Passage shown
There was a felicity in the flow of the first four words.
The letter F is a relatively new addition to the alphabet and only entered the language when the Romans decided they needed a letter to differentiate the sound of a soft and hard V around 200 BC. In Modern English the delicately pronounced F denotes all things festive; initializing words like fun, flirt, fresh, free will, fond, feast, folksy, friendly, flirtatious, flashy, fine, and festoon.
Shakespeare was particularly fond of this letter's alliterative qualities and often used it to convey a sense of urgency as in; Fly, father, fly; for all your friends are fledfrom Henry VI. And when he observed in the Merry Wives of Windsor that fairies use flowers for their charactery, he paved the way for the letter F to become the banner for the gay lifestyle-- flaming, flamboyant, fairy, fruity, fabulous, frolic, fellah, fag, fellatio, feminine, fashionable, fecund, fancy, fetish and fanny.

What is expected
Write what follows the last sentence of the passage on the letter F, carrying it forward in the same style.

Saved entries:
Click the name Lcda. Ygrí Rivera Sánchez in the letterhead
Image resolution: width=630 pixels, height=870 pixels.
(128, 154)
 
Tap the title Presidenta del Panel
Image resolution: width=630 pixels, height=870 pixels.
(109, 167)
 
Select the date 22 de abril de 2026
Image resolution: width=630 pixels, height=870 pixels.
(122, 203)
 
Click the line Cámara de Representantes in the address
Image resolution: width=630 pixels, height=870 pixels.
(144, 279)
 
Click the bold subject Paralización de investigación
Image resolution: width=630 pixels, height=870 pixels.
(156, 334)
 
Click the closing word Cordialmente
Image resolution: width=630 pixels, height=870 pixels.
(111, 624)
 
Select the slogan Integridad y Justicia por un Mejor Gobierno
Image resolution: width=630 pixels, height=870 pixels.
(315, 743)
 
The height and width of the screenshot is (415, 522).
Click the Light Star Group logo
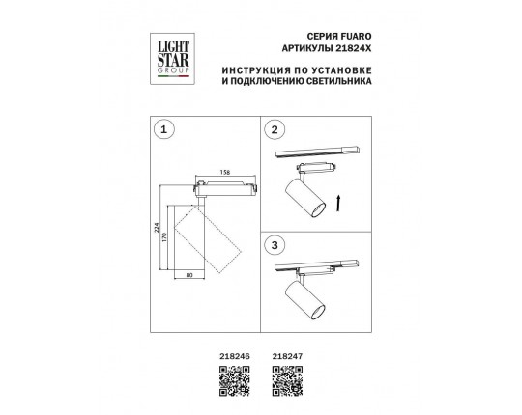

Output of the task
When the F teams up with the letter L, the resulting phoneme is associated with the flashy flapping of a bird's wings as in flippant, flighty, flowing, flushed, flowery, flee, flap, and fly, and when grouped with the letter R, words take on a decidedly frenzied quality as in frantic, frazzled, freaky, free, frenetic, frivolous, frolic, fresh, and frothy.
People whose first names begin with an F tend to be faithful and friendly, as borne out by the traditional meaning of the names Felicia and Felicity (happiness), Fidel (faithful), Forbes (prosperous), Frank (a free man), Fred, Fritz & Frieda (peaceful), Fremont (freedom mountain), and Fulbright (very light).
With the letter F’s flippant overtones, it’s not surprising that it doesn’t feature on any of the success lists of politics, medicine, money or the arts.